### Task objective
Your reply should consist only of the lines from the one holding "Instruction: Toggle the" to the last line of the data below, written out exactly and without pictures.
(Data supplied)
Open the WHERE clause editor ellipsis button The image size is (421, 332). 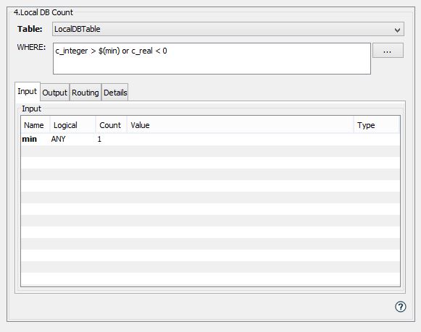[x=388, y=51]
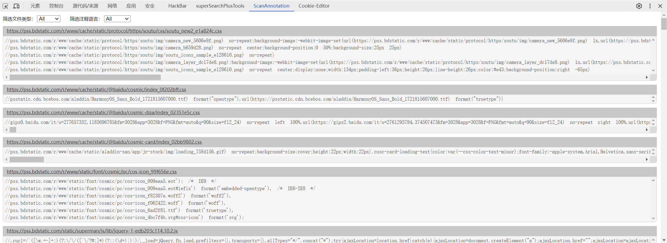This screenshot has height=243, width=667.
Task: Open the soutu_new2_e1a824c.css link
Action: 114,31
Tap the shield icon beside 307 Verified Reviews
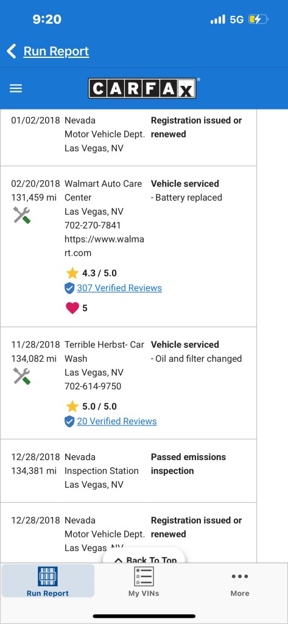This screenshot has width=288, height=624. [69, 288]
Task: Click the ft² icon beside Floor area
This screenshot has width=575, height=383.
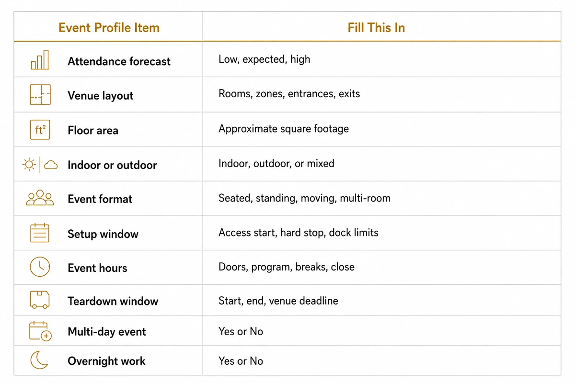Action: (40, 130)

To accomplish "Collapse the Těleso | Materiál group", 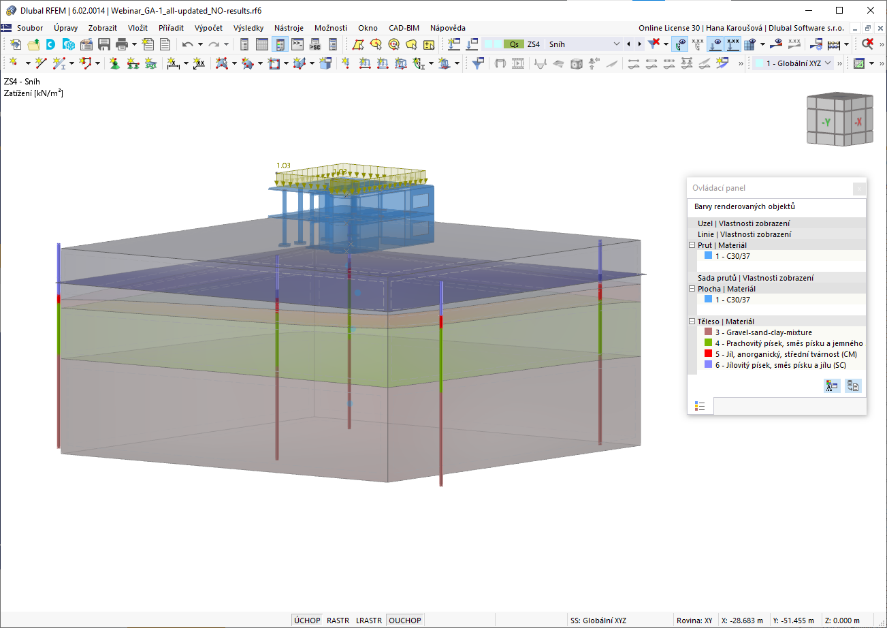I will (x=692, y=321).
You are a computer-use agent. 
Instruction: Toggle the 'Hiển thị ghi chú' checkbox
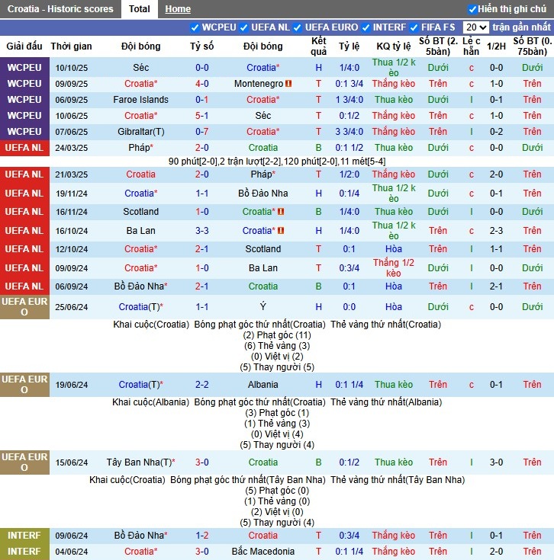pyautogui.click(x=472, y=9)
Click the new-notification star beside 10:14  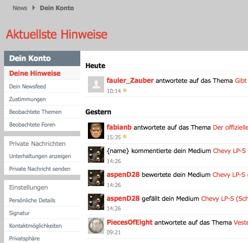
(End Data supplied)
### Expected answer
Instruction: Toggle the 'Hiển thị ghi chú' checkbox
pyautogui.click(x=472, y=9)
Click the new-notification star beside 10:14  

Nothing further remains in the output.